* _Passage_
<<<<

However, there's one thing my space was still lacking: a monitor to play games on.
Typically, I'll play on my 4K LG 55" OLED TV in the living room, but sometimes, such as during my lunch break, I just want to quickly get into a game of something without the need to leave my space.
Of course, the Steam Deck and Nintendo Switch have been a huge win here, allowing me to play quick blasts of the latest indie hits or tackle a few rounds of Overwatch 2 during some downtime.
But for those times when I wanted to get a bit more stuck into a game without disturbing others in the living space or switching context away from work on my monitor, having a dedicated screen specifically for gaming in my office was increasingly looking like a no-brainer.
It's here where the UGame K118
monitor comes in. I've been testing it over the past few weeks — it's a 144hz gaming monitor
To give you an immediate sense of the portable nature of this 18-inch screen, it weighs just 2.29 pounds (that just above 1kg if you prefer that), is fairly slim, and easily fits into my backpack. Due to its size and portable nature, I could see this being a good choice for tournaments, LAN parties, co-op get-togethers, or even just doing a bit of work while on the road.
It sports a fairly straightforward and unadorned design. I appreciate the overall plain look here, to be honest, as it fits into more setups without standing out. The screen has an acceptable thin bezel around three of the sides, with a slightly bigger bottom lip (as seen below). However, the metal casing housing the monitor does feel a bit thin, but the build quality is generally fine.
In terms of ports, you've got a 3.5mm audio output jack, two USB Type C ports, and a Mini-HDMI port. There's also a little rocking button on the side that acts as either the volume control for the unfortunately rather average and quiet built-in speakers or as a way to navigate the serviceable but kinda clunky on-screen menu.
One thing this display doesn't have, but I wish it did, was a dedicated power button — the only way to manage whether this thing is on or off is to plug it in directly to power and connect something up. Once something is plugged in though, it's quick enough to respond, making for an overall speedy plug-and-play experience.
On the back of the screen, you'll find four holes should you wish to VESA mount (75mm) this display. Considering the UGame K118 is primarily designed as a portable monitor, it's a nice bonus option for those of you into the mounting lifestyle.
Before we get to the display itself, the UGame monitor comes with an origami-like folding stand which also doubles up as a cover — handy for keeping dust off the screen and protecting it if you're taking the screen out and about. This cover is kinda similar to those you may have seen on an iPad, for example, as it connects with magnets to the back of the monitor (albeit a tad weakly) and wraps around the device to protect it, then you can just move it around to use as a portable stand. It's handy, and it's included in the box. A nice addition.

>>>>

* _Listed entries_
<<<<

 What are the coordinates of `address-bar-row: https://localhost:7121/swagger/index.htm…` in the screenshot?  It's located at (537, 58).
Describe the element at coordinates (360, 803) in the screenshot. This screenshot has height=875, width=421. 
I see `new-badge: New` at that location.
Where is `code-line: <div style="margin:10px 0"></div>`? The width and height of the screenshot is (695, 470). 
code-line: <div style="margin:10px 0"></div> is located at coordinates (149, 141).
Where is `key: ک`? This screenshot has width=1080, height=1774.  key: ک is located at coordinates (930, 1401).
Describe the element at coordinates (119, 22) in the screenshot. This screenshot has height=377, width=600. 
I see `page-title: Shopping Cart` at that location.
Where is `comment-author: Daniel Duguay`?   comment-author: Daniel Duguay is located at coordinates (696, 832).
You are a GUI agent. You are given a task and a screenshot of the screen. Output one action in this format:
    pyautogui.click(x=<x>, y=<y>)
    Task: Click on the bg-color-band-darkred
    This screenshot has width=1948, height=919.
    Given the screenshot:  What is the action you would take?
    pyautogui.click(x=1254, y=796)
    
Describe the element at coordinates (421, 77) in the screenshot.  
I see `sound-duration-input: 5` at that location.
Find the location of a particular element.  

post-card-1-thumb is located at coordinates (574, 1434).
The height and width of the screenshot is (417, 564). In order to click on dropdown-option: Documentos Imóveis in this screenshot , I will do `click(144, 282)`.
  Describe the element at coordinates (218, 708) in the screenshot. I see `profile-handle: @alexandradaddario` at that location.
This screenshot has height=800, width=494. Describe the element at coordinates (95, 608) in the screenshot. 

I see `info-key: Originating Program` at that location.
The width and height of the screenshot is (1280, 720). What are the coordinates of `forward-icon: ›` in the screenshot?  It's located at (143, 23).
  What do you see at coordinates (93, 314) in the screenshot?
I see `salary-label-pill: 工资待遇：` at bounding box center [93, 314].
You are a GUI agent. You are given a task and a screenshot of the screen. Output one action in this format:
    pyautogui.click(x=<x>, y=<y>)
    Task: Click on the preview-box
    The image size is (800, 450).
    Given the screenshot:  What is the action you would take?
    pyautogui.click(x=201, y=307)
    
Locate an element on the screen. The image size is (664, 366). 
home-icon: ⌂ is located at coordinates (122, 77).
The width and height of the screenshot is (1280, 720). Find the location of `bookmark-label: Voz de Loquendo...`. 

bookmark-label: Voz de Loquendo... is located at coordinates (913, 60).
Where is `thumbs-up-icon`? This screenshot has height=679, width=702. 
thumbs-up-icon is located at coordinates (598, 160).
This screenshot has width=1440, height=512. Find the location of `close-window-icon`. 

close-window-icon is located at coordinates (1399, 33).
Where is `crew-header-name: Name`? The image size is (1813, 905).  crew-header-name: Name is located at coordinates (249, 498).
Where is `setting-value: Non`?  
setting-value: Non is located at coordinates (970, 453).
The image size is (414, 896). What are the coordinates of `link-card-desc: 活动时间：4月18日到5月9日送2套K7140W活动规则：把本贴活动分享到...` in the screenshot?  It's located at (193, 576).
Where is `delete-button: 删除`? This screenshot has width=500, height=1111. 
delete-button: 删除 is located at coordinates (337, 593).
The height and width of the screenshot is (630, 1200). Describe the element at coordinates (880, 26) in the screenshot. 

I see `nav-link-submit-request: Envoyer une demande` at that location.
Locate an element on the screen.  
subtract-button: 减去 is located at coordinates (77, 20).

>>>>

* _Complete the following_
• a. List every port the monitor review says the display has.
• b. Output the stretch of the monitor review from "One thing this" through "the mounting lifestyle.", word for word.
These entries have no connection to the monitor review.

* _Solution list_
• a.
- 3.5mm audio output jack
- Two USB Type C ports
- Mini-HDMI port

• b.
One thing this display doesn't have, but I wish it did, was a dedicated power button — the only way to manage whether this thing is on or off is to plug it in directly to power and connect something up. Once something is plugged in though, it's quick enough to respond, making for an overall speedy plug-and-play experience.
On the back of the screen, you'll find four holes should you wish to VESA mount (75mm) this display. Considering the UGame K118 is primarily designed as a portable monitor, it's a nice bonus option for those of you into the mounting lifestyle.